§ **Instructions for the task**:
Images appear in the records below; leave them out and repeat everything else exactly.

§ **Entries shown**:
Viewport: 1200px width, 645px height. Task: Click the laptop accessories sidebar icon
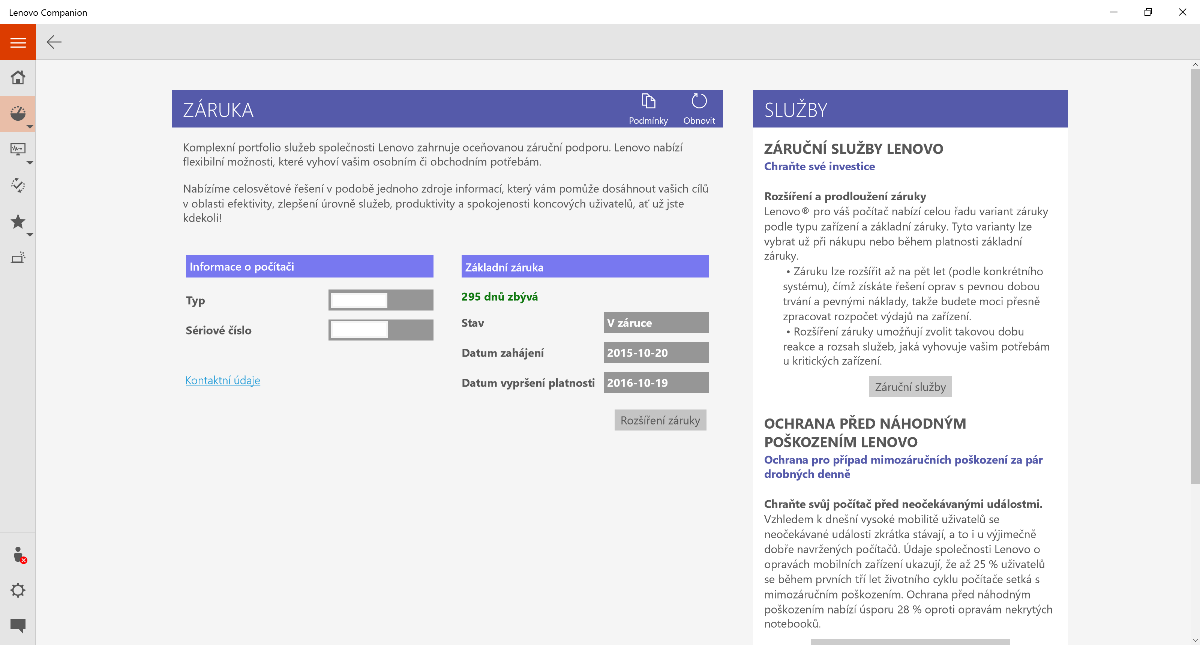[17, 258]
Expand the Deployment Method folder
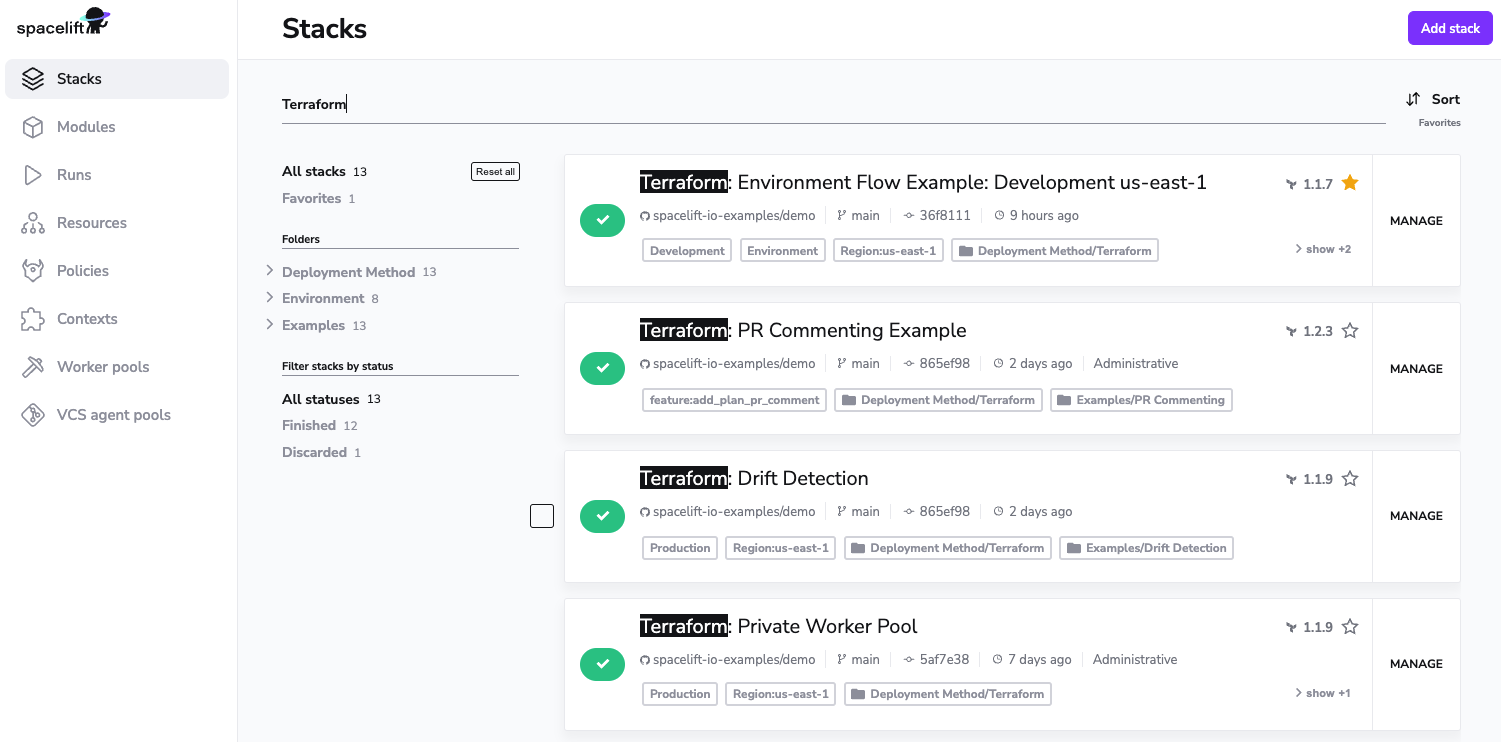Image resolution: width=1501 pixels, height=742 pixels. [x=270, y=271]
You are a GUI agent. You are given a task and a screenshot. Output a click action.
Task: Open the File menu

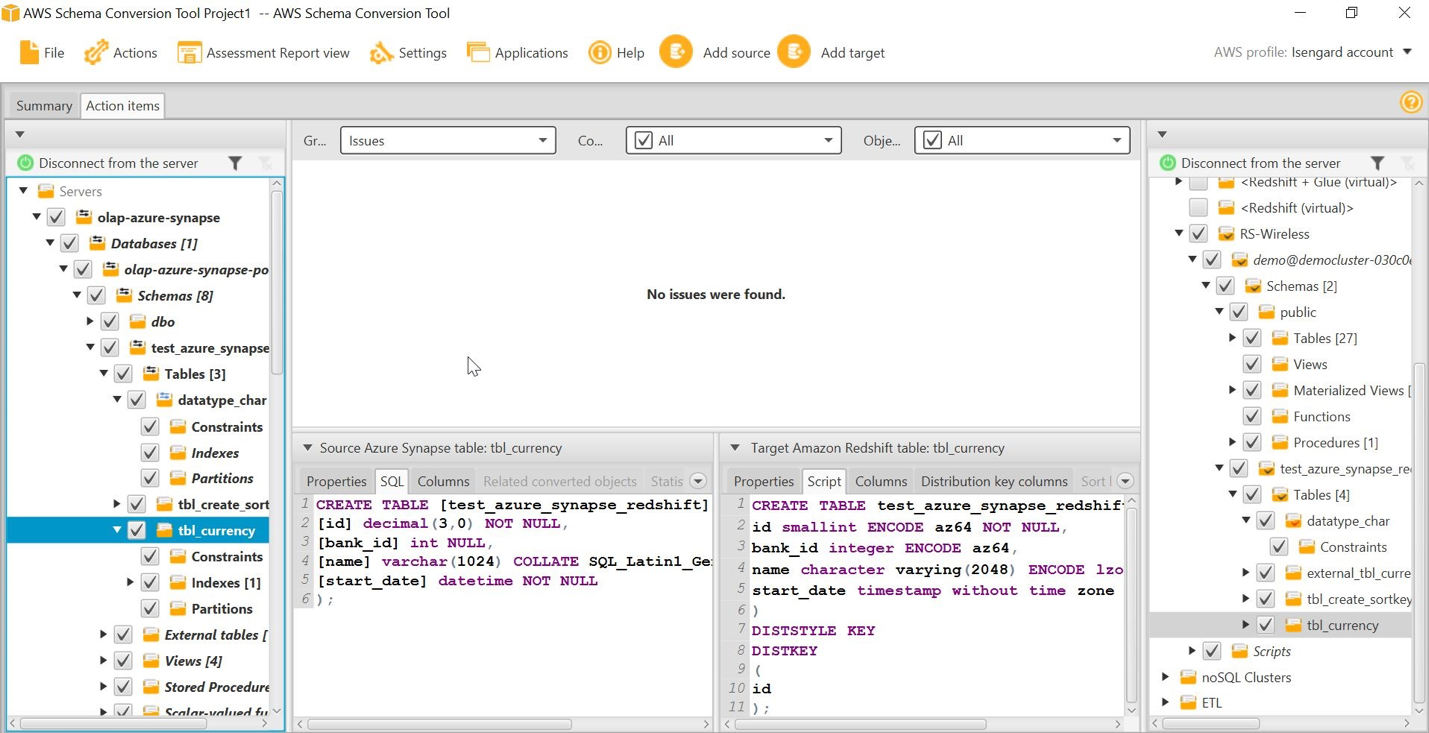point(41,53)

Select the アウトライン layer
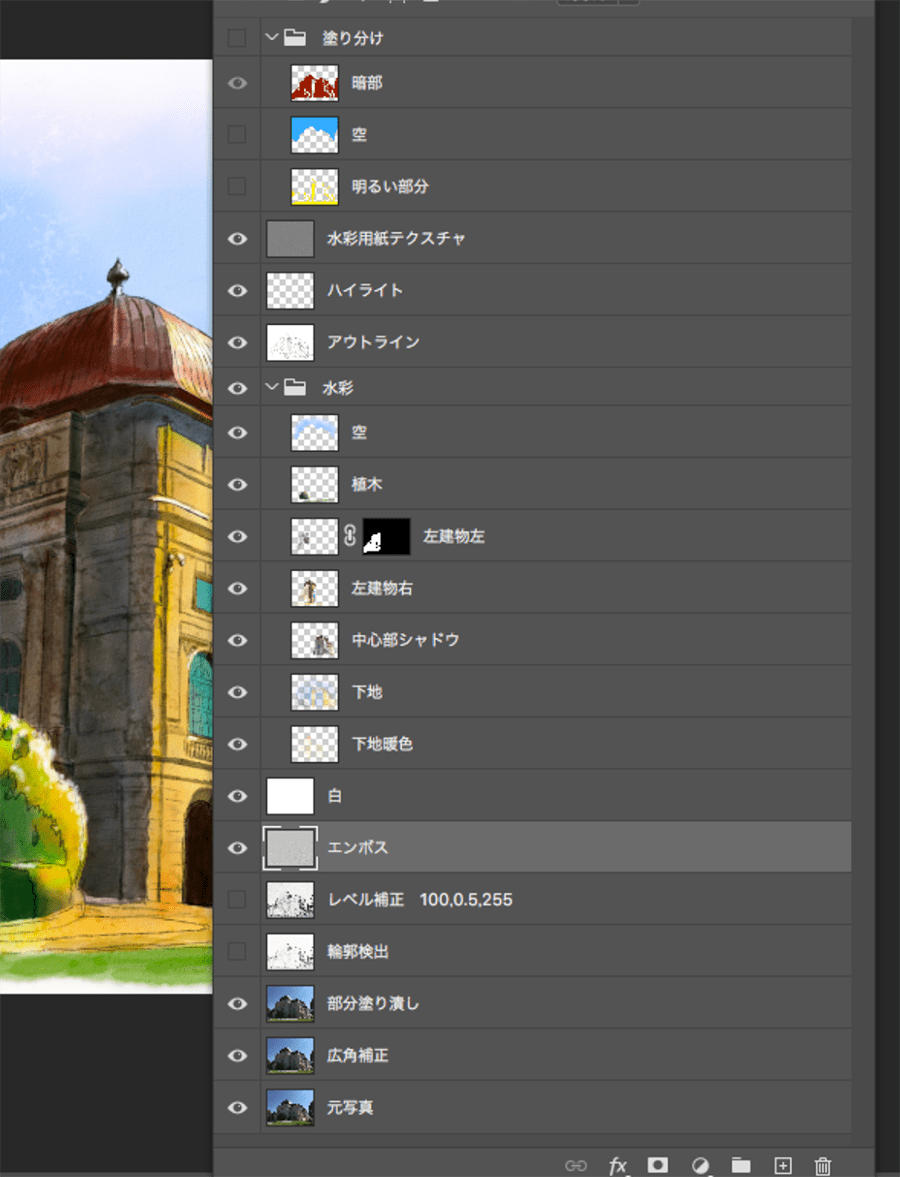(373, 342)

§ **Answer area**:
Viewport: 1200px width, 645px height. Task: Click the laptop accessories sidebar icon
[17, 258]
Expand the Deployment Method folder
Image resolution: width=1501 pixels, height=742 pixels. [x=270, y=271]
You are a GUI agent. You are given a task and a screenshot. Output a click action.
Task: Open the File menu

point(41,53)

Select the アウトライン layer
(373, 342)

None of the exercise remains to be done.